À qui et comment l’entreprise est-elle utile ? C’est en définitive la grande question qui lui est posée en ce début de XXIème siècle. Et c’est à cette question que répond notamment la raison d’être. Car la raison d’être est l’autre nom de l’utilité de l’entreprise, car elle établit en quoi l’entreprise participe à l’intérêt général. Aujourd’hui, on demande aux entreprises de jouer un rôle plus large et plus inclusif envers les sociétés dans lesquelles elles évoluent. Partout, on les appelle à créer de la valeur sociale, en plus de créer de la valeur économique.
Ne nous trompons pas ! C’est parce qu’une entreprise est utile qu’elle est prospère, et non l’inverse.

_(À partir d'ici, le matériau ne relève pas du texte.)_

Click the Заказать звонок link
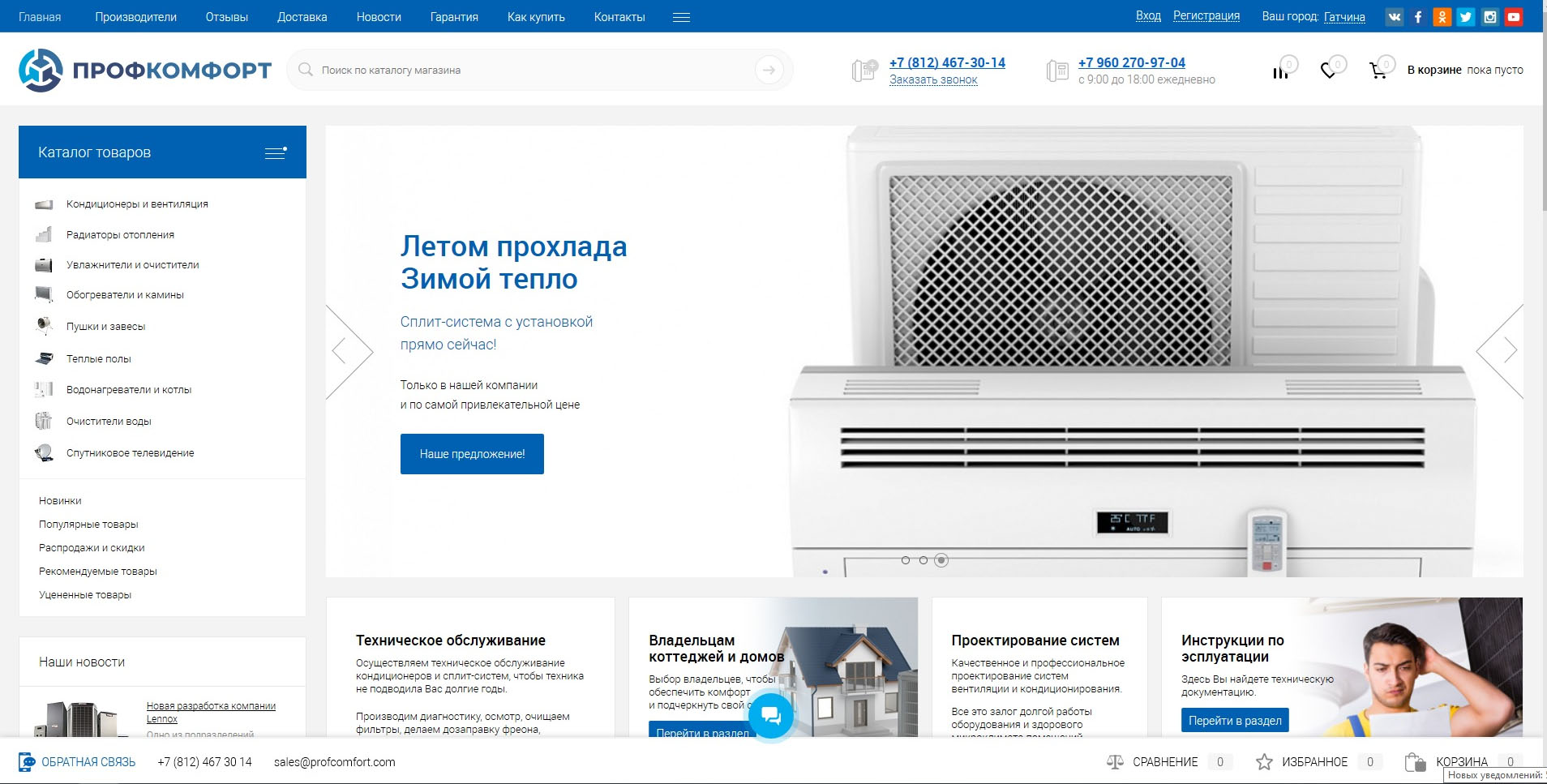Screen dimensions: 1547x784 [933, 79]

C’est son utilité qui est à l’origine de son attractivité auprès de ses clients, c’est son utilité qui nourrit l’engagement de ses collaborateurs, c’est son utilité qui assoit sa notoriété auprès de ses partenaires, c’est son utilité qui accroît la fidélité de ses actionnaires sur le long terme. Plus une entreprise démontrera qu’elle est au service de l’ensemble de ses parties prenantes, plus elle sera acceptée et soutenue, et plus elle aura d’opportunités et de marge de liberté pour se développer et faire fructifier son plein potentiel.
[1] Le plan d’action pour la croissance et la transformation des entreprises (PACTE) vise à lever les obstacles à la croissance des entreprises, à toutes les étapes de leur développement : de leur création jusqu’à leur transmission, en passant par leur financement. La loi PACTE : pour la croissance et la transformation des entreprises a été promulguée le 22 mai 2019.